=== ITEMS ===

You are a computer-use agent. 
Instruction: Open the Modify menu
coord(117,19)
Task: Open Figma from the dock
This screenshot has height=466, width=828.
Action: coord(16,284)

===
=== ITEMS ===

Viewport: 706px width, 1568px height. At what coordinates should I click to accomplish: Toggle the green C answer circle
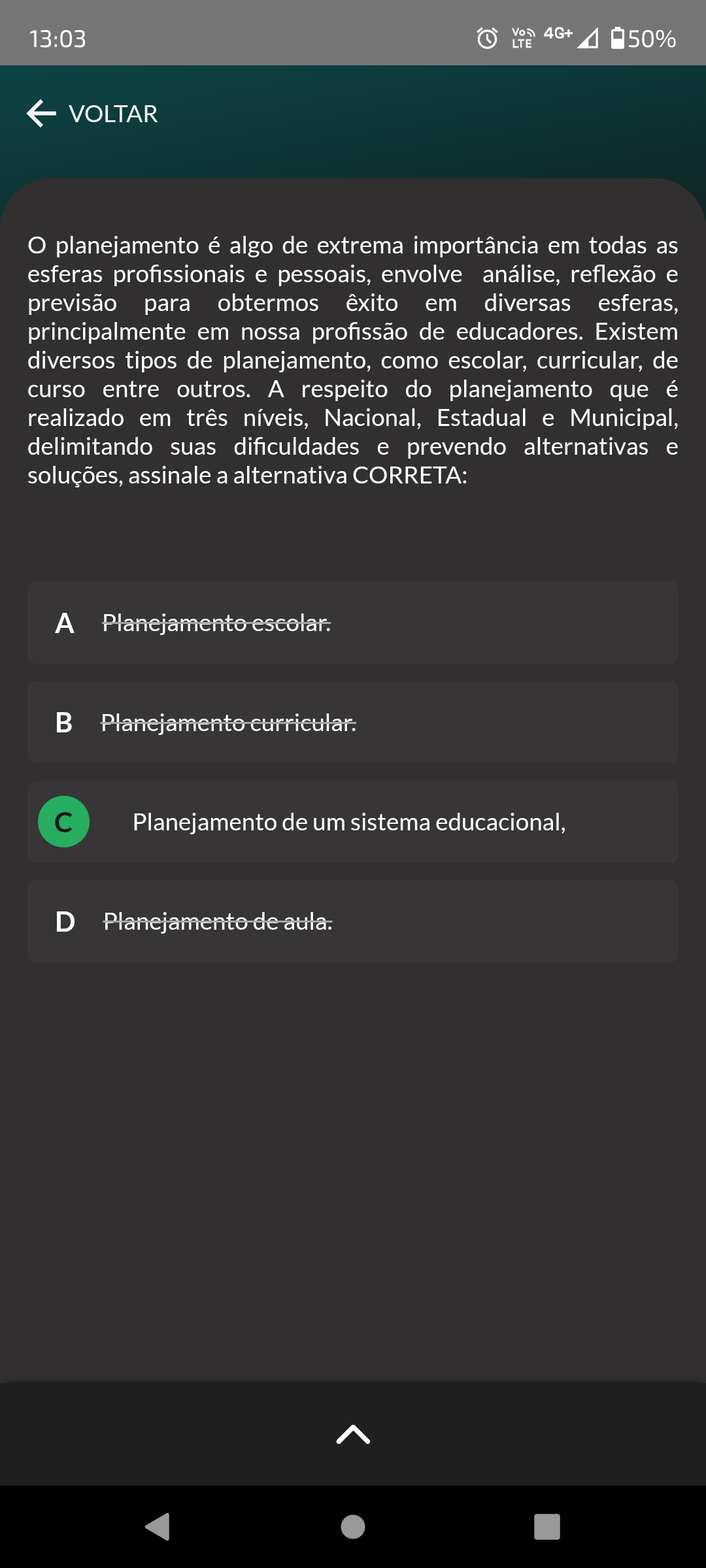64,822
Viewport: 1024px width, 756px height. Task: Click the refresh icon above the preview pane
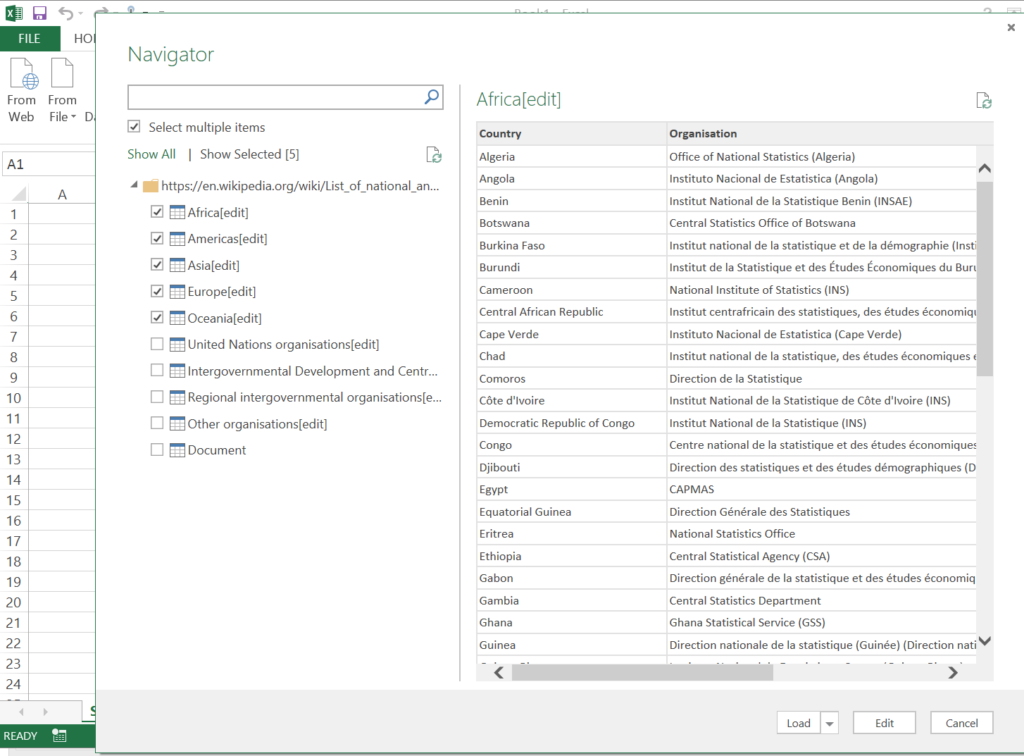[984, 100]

===
=== ITEMS ===

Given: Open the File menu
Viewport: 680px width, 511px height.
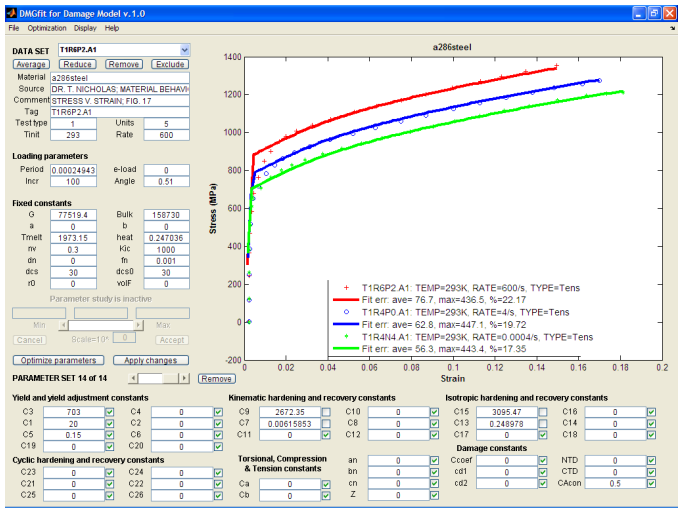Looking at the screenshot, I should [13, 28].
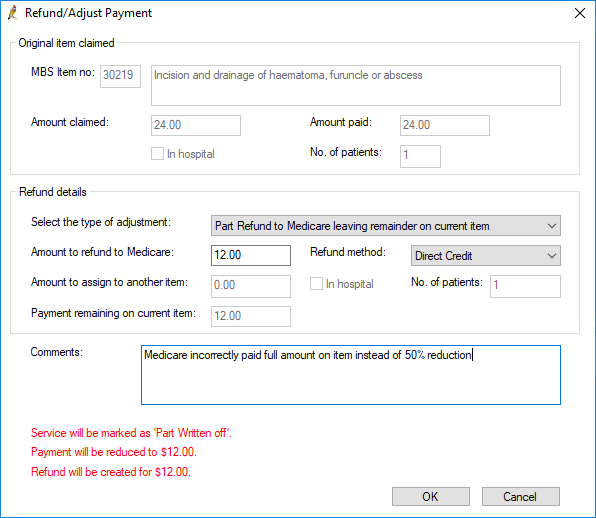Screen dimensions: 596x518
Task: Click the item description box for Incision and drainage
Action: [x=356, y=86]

===

**AIM OF THE TASK**
Copy out every line of the data above that contains the string "menu", reproducing each line verbatim.

**CORRECT RESPONSE**
Instruction: Open the Modify menu
Given: Open the File menu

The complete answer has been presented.